Adnan Masood, PhD, Chief AI Architect, UST.

Style

Post-info

AI has moved beyond pilots. Enterprises now face a very different management challenge: not whether to adopt AI, but how to govern dozens of copilots, models, and agents without fragmenting architecture, duplicating spend or increasing risk. The answer, in most large organizations, is not a bigger data science team. It is a well-designed AI Center of Excellence.

An AI Center of Excellence is best understood as an operating function, not a department label. Its role is to align AI investments to business priorities, define the enterprise architecture and control framework for AI, enable delivery teams with reusable platforms and standards, and ensure that value, risk, and adoption are managed with the same rigor. In mature organizations, the CoE is the place where strategy, engineering, governance, and economics come together.

That distinction matters. A data science team can build models. A platform team can expose tools. A risk team can write policy. But none of those functions, by themselves, creates a repeatable enterprise system for selecting the right use cases, shipping them responsibly, instrumenting them, and improving them over time. The CoE exists to close that gap.

For most enterprises, the strongest default design is a federated, hub-and-spoke model. A lean central group owns common policy, reference architectures, evaluation and release criteria, approved model access, logging and traceability standards, guardrails, vendor governance, and cost transparency. Business units own the domain workflows, business change, adoption, and accountable outcomes. That balance preserves local speed while avoiding enterprise chaos.

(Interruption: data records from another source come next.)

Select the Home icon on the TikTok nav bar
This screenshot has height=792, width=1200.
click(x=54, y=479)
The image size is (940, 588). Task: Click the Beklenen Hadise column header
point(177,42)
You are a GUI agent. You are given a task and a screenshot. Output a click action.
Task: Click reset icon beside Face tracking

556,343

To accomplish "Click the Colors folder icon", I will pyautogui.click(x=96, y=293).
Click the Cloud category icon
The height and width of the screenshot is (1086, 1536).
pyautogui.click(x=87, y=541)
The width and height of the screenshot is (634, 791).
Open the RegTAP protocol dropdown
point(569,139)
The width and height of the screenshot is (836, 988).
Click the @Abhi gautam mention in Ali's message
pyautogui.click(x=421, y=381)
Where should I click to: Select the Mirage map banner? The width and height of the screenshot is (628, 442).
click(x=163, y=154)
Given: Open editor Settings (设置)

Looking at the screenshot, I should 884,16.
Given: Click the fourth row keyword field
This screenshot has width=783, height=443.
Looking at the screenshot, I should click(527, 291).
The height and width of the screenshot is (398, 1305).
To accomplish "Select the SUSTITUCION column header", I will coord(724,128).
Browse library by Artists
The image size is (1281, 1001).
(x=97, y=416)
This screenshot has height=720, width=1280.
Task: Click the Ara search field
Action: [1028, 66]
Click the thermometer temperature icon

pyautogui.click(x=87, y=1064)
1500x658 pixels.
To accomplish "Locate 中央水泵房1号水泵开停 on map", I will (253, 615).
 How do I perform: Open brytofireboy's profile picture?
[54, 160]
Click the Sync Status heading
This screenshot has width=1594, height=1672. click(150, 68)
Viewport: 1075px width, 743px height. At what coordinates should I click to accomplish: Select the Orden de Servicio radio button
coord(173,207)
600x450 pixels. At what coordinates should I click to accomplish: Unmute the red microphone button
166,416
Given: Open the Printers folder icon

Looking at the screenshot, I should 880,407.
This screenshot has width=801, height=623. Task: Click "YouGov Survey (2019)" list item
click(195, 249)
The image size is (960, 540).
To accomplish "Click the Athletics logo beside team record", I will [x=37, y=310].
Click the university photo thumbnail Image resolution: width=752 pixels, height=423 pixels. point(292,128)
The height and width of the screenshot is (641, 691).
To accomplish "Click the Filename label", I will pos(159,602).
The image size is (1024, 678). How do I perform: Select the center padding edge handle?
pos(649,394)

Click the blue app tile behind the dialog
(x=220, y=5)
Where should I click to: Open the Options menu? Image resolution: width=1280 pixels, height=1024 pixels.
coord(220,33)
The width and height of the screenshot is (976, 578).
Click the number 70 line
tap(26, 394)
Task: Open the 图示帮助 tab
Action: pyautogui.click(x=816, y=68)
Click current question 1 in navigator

What makes this especially urgent in 2026 is that enterprise AI is no longer confined to predictive models. Organizations are now deploying retrieval-augmented systems, copilots, multi-model workflows, and agents that can reason, invoke tools, and act across enterprise systems. That shift expands the CoE mandate from model development to full-stack enablement: LLMOps, evaluation, observability, security, human oversight, and AI FinOps.

Senior leadership should therefore treat the AI CoE as a business enabler with four clear responsibilities: centralize the disciplines that must be consistent, federate domain execution, govern according to risk, and measure value at the use-case level rather than the demo level. When those four disciplines are in place, AI moves from enthusiasm to operating leverage.

DIVIDER

Definition and boundary conditions

What the CoE is and is not

The most useful definition is also the most practical one: the AI CoE is the enterprise operating system for AI. It provides the mechanisms by which the organization prioritizes AI opportunities, governs them, equips teams to deliver them, and monitors them after release. That is why the CoE should be judged less by how many projects it directly builds and more by how effectively the enterprise can build, reuse, govern, and scale AI through it.

By that definition, the CoE is not synonymous with the data science function, the platform engineering team, or the responsible AI office. It coordinates all three, but it is reducible to none of them. Its real job is integration: one operating cadence, one vocabulary for risk and value, one set of release disciplines, and one set of enterprise pathways for models, tools, data, and monitoring.

Modern AI also changes the boundary conditions. Traditional ML programs concentrated on data pipelines, training, deployment, and drift. Contemporary AI programs must additionally manage prompts, retrieval quality, tool invocation, memory, session state, model routing, fallback logic, output filtering, and the growing attack surface around LLM systems. In other words, much of the risk now sits at the system's edges rather than solely within the model.

In regulated sectors, the CoE should not create a parallel governance universe. It should connect directly to the institution's existing control architecture: privacy, cybersecurity, procurement, legal review, enterprise architecture, and, where applicable, model risk management. The best CoEs are connective tissue. They do not compete with second-line functions; they operationalize them.

DIVIDER

Operating model and governance design

The wrong question is whether AI should be centralized or decentralized. The right question is what must be standardized centrally and what should remain close to the business. In practice, policy, platform primitives, evaluation standards, logging and traceability, guardrails, model access, and cost attribution should usually be centralized early. Workflow design, local process knowledge, domain-specific prompting, and business accountability should usually remain with the line of business.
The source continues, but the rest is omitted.